→ Task statement
Work through the listing below, copying each line that carries the word "agent".

→ Data shown
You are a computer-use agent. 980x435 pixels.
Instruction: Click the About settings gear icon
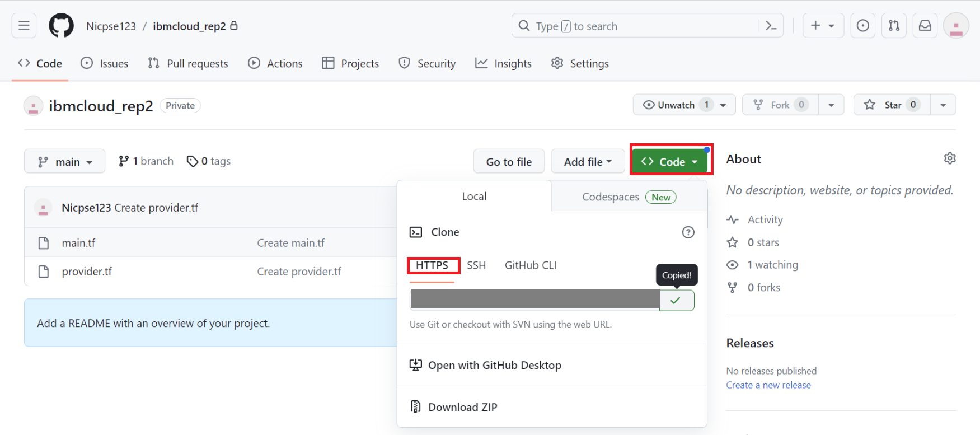(949, 158)
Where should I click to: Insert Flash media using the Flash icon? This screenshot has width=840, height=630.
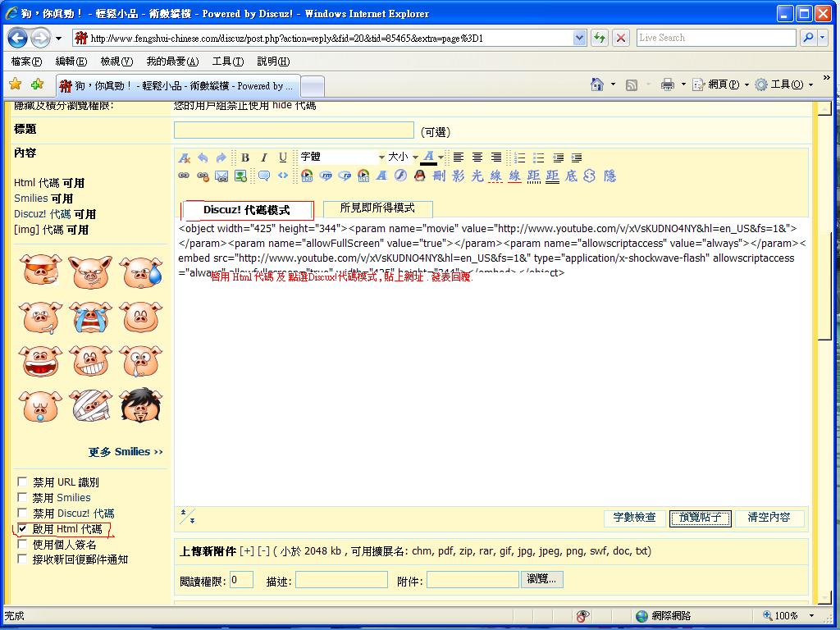400,176
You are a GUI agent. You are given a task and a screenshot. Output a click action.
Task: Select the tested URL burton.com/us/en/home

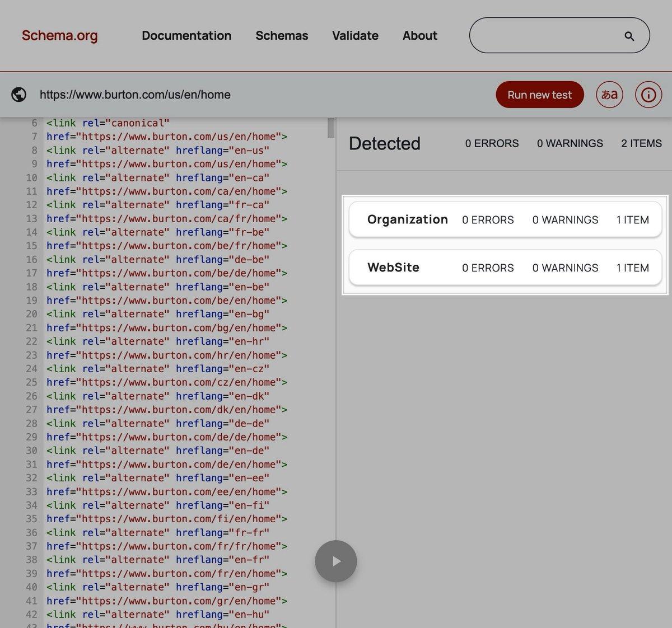point(135,95)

→ Finished exercise
You are a computer-use agent. 980x435 pixels.
You are a GUI agent. You are given a task and a screenshot. Output a click action.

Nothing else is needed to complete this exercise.